Skip to contents

Feature selection via iterative rounds of permuted based feature importance

Usage

feature_selection(
  fit_function = NULL,
  data = NULL,
  test = data,
  response = NULL,
  loss_function = NULL,
  stat = stats::median,
  iterations = 1,
  sample_size = NULL,
  sample_frac = NULL,
  predict_function = NULL,
  parallel = FALSE,
  ...
)

Arguments

fit_function

A function with formula and data arguments to fit the desired model.

data

A data to calculate the loss_function.

test

A testing data frame to evaluate the loss function. By default is the data argument.

response

Name of the variable response.

loss_function

The loss function to evaluate, Must be a function with 2 arguments: actual and predicted values. Loss function gives a smaller value if the model have better performance of the model.

stat

Default median. A summary function to compare the values of the loss of a variable vs full model.

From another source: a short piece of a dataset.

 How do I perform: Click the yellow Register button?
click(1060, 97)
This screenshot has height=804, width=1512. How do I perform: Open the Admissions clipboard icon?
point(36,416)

If the stat value of the one variable is smaller than the value of the loss function full model, then the variable is removed in that round.

iterations

Number of iterations.

sample_size

Sample size.

sample_frac

Proportion to sample in each iteration.

predict_function

Predict function, usually is a function(model, newdata) which returns a vector (no data frame).

parallel

A logical value indicating if the process should be using furrr::future_pmap_dbl or purrr::pmap_dbl.

...

Specific arguments for fit_function.